Não se pode pensar nas coisas dessa forma. Rodam-se milhares de quilómetros de corrida sem que haja um único acidente. Se formos a ver, a probabilidade de morrer de ataque de coração é de 20%, de cancro 16.67%, etc.. Não quero com isto dizer que não é uma atividade de alto risco, porque o é. Daí que, para aqui se andar com segurança, é preciso uma combinação de experiência, preparação e, sobretudo, muito bom senso em cima da mota.

Como descreve o ambiente que se vive em torno da prova? É verdade que os locais acolhem em suas casas pilotos e espetadores numa atmosfera ímpar?
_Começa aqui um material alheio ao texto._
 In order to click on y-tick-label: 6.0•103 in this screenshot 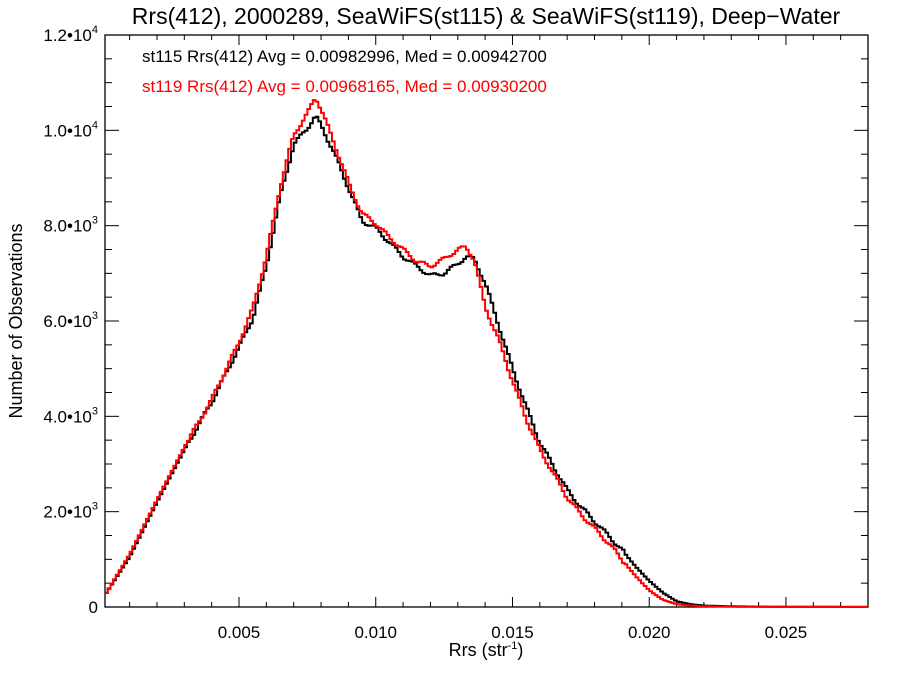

A Ilha de Man é, sem dúvida, um lugar especial, também nesse sentido. Os locais são ímpares e as pessoas incansáveis a receber turistas e visitantes. A ilha está habituada a ficar, durante o TT, literalmente a ‘rebentar pelas costuras’. A oferta hoteleira não é suficiente. Logo, são os particulares a prontificarem-se a resolver o problema.

Outra das características é a importância da rádio na prova. Com um circuito de mais de 60 quilómetros, não há transmissão televisiva. São aos milhares os espectadores com transístores…
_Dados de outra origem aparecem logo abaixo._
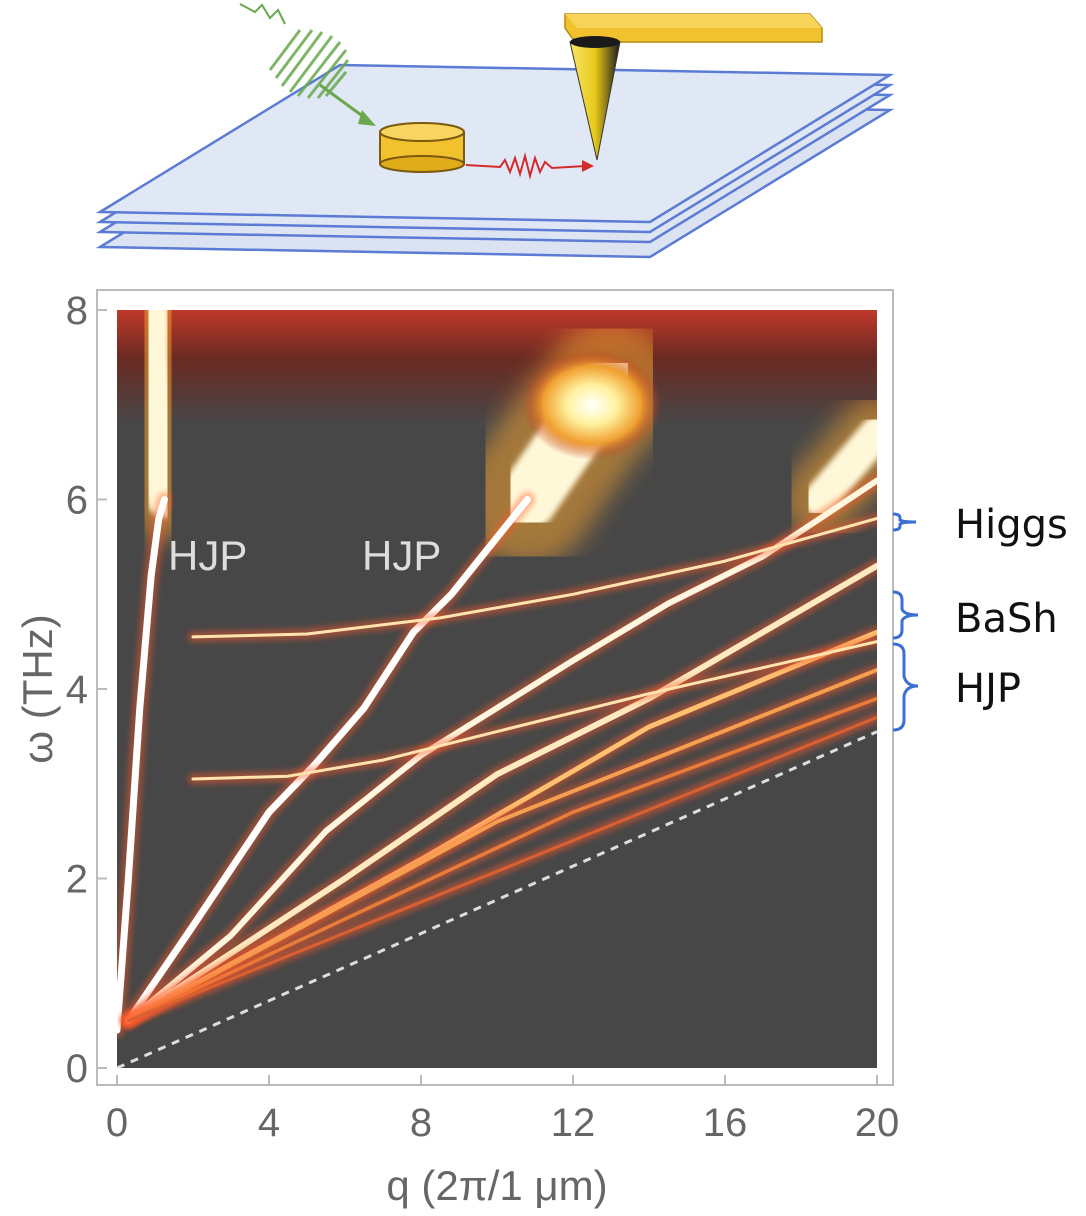 Image resolution: width=1086 pixels, height=1216 pixels. Describe the element at coordinates (77, 501) in the screenshot. I see `y-tick-label-3: 6` at that location.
Há duas razões para isso. Em primeiro lugar, há um grande respeito pela tradição e as corridas sempre foram transmitidas pela rádio. Em segundo lugar, tecnicamente, não é fácil seguir em direto e pela televisão uma prova cuja volta mede 60 quilómetros. Eventualmente, de helicóptero seria possível, mas a perspetiva não seria a melhor. Eventualmente, passaremos a ter o TT em directo e em HD. É apenas uma questão de tempo.
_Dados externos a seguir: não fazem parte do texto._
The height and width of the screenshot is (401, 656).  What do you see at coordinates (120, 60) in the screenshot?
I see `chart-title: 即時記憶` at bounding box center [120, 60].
Como descreve o circuito? Dizem que é parecido com o antigo Vila Real (aliás, Vila Real já fez parte do campeonato TT e o mítico Joey Dunlop correu na Princesa do Corgo no início da década de 80). Como é que o memoriza?
Infelizmente, nunca rodei em Vila Real, pelo que não posso comparar. O circuito, muito resumidamente, é uma ida da capital, Douglas, até Ramsay, do outro lado da ilha, pelo meio da floresta, com retorno pela estrada de montanha. Os lisboetas podem imaginar uma ida pela serra de Sintra, com regresso pelo Cabo da Roca. Eu, no primeiro ano que cá vim, fiz umas 40 ou 50 voltas de carro, entremeadas com visionamento de vídeos onboard e voltas na Playstation. Parece básico, mas ajuda mesmo.